§ ABOUT THIS EXERCISE
Search term "will": please show all lines in the listing that contain it.

§ ENTRIES SHOWN
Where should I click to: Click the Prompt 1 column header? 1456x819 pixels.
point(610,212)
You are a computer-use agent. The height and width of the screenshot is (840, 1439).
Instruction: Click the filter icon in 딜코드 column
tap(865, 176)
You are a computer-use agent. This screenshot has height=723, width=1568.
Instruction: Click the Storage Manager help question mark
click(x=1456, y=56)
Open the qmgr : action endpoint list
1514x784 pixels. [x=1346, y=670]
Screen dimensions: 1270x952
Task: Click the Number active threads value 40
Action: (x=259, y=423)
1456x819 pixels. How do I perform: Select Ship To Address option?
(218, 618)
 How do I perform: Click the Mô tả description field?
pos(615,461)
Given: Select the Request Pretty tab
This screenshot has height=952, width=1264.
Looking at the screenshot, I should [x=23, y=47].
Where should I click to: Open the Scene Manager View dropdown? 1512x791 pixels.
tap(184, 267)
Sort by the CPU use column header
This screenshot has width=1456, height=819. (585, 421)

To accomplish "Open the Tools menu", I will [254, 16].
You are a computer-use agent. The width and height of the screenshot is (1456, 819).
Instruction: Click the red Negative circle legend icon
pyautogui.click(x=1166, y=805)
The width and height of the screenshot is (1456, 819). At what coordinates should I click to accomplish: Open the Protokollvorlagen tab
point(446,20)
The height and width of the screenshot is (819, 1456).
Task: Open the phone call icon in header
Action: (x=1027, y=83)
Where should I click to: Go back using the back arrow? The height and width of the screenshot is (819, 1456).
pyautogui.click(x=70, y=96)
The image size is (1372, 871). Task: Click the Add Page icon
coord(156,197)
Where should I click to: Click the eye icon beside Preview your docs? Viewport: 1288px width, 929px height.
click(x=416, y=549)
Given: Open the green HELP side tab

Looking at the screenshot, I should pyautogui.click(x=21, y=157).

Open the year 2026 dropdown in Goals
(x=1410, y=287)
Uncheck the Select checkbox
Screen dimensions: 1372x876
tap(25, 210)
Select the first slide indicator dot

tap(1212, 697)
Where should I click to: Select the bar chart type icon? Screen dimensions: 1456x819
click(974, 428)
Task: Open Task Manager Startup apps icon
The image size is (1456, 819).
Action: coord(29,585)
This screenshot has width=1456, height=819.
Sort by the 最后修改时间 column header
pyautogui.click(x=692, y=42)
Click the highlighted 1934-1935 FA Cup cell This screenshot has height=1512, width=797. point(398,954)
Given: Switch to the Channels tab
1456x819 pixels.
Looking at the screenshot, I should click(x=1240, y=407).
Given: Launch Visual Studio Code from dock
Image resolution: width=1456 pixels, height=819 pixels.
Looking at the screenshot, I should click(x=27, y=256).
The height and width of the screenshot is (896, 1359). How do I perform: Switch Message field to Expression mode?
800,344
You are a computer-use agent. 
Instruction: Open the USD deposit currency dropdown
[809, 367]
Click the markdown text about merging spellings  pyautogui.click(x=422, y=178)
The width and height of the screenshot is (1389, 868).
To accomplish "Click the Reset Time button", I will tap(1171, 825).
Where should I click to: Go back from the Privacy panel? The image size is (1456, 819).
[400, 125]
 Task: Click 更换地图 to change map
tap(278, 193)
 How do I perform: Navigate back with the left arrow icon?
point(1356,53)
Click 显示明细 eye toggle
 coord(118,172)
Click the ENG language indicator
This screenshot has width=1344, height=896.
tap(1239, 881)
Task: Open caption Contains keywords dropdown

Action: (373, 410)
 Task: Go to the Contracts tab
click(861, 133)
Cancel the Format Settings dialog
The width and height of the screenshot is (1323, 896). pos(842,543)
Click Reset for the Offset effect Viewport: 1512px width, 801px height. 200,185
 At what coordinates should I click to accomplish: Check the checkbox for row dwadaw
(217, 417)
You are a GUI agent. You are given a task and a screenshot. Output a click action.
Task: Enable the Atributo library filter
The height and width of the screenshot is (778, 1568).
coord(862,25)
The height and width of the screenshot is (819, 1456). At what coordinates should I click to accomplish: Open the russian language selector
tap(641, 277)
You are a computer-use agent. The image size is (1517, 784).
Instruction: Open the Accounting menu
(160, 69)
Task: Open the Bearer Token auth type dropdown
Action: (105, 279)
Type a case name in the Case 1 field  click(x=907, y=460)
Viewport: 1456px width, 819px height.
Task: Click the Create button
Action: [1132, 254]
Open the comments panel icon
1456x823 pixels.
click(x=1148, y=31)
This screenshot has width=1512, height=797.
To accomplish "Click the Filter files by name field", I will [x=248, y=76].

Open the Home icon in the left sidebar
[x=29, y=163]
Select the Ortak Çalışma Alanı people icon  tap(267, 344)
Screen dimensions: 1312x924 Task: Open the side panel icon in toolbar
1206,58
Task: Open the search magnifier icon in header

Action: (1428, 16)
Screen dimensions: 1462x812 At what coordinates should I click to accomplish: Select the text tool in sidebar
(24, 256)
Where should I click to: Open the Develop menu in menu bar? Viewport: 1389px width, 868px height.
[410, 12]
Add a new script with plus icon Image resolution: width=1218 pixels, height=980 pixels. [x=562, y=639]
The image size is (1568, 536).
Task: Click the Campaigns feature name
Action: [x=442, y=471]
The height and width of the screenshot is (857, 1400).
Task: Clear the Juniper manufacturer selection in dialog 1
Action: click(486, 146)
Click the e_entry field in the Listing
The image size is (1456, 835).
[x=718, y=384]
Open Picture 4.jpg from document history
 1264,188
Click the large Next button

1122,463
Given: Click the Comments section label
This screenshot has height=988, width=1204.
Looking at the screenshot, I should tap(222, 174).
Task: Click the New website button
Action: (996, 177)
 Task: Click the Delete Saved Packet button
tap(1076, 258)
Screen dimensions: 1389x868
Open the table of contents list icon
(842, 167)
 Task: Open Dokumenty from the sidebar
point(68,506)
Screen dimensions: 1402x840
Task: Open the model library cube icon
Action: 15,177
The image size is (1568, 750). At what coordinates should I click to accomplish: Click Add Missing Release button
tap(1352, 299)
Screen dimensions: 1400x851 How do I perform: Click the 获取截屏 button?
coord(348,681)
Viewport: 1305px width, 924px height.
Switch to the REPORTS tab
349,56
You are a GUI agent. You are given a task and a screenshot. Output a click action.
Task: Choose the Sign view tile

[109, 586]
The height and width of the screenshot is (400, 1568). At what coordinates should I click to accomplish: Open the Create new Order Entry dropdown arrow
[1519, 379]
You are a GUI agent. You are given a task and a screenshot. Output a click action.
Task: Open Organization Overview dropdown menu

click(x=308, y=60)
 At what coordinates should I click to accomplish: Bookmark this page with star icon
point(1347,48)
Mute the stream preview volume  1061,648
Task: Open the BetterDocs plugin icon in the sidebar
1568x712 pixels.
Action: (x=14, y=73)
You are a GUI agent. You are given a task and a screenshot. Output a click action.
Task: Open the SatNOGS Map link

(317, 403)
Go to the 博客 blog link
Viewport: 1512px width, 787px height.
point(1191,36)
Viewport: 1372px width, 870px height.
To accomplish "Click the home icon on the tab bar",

§ RESPONSE AREA
To accomplish "Open the Tools menu", I will [254, 16].
To accomplish "Click the Reset Time button", I will tap(1171, 825).
To accomplish "Click the Filter files by name field", I will [x=248, y=76].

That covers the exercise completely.